Output only these lines, set down exactly: the one containing "Task: Open the Pine 에디터 tab" and each line after it through the end of the records.

== INPUT ==

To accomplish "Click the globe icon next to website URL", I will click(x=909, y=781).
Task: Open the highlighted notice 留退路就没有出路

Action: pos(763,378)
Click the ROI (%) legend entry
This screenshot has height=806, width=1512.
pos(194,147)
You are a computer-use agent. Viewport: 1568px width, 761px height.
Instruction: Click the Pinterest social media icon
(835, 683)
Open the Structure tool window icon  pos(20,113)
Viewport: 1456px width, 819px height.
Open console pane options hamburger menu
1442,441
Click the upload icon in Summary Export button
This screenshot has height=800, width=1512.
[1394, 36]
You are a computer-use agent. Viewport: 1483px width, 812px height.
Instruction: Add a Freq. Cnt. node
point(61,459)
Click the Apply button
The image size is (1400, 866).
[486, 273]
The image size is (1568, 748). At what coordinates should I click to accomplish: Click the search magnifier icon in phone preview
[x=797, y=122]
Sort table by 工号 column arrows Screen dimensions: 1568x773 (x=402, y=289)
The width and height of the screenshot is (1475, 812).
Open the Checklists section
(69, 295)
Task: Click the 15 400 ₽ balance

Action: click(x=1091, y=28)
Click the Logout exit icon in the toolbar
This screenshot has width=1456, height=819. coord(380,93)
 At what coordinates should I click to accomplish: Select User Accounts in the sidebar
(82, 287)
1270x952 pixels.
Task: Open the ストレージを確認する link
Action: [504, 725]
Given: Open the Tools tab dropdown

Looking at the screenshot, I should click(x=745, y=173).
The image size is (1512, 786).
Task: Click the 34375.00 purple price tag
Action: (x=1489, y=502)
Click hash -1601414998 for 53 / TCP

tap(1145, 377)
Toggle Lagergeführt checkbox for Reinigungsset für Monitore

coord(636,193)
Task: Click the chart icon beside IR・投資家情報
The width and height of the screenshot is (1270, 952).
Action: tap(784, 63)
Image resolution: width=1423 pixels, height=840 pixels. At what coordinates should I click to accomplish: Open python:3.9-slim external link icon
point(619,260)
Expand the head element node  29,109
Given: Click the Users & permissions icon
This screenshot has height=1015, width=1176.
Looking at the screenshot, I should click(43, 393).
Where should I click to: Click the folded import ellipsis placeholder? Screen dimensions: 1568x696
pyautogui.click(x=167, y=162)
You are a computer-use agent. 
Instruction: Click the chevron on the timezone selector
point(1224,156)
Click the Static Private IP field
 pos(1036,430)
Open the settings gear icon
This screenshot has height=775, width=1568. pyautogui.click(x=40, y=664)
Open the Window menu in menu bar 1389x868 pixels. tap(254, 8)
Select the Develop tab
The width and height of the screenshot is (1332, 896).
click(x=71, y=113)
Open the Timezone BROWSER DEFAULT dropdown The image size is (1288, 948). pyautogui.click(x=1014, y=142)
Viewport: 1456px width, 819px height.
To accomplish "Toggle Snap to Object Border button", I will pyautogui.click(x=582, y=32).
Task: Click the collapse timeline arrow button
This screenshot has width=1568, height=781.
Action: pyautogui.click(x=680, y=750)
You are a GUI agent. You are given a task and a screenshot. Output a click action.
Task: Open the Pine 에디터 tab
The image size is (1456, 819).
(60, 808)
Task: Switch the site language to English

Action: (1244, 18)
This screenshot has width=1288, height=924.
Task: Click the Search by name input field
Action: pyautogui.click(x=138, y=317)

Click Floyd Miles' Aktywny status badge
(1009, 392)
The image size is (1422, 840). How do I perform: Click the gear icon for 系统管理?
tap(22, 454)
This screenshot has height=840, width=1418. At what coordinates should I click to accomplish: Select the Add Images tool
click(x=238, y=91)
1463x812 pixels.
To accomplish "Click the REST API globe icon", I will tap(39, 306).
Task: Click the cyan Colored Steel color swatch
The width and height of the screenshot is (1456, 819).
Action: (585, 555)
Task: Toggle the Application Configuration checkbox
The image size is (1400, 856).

===

• _EXERCISE RESPONSE_
Task: Open the Pine 에디터 tab
The image size is (1456, 819).
(60, 808)
Task: Switch the site language to English

Action: (1244, 18)
This screenshot has width=1288, height=924.
Task: Click the Search by name input field
Action: pyautogui.click(x=138, y=317)

Click Floyd Miles' Aktywny status badge
(1009, 392)
The image size is (1422, 840). How do I perform: Click the gear icon for 系统管理?
tap(22, 454)
This screenshot has height=840, width=1418. At what coordinates should I click to accomplish: Select the Add Images tool
click(x=238, y=91)
1463x812 pixels.
To accomplish "Click the REST API globe icon", I will tap(39, 306).
Task: Click the cyan Colored Steel color swatch
The width and height of the screenshot is (1456, 819).
Action: (585, 555)
Task: Toggle the Application Configuration checkbox
The image size is (1400, 856).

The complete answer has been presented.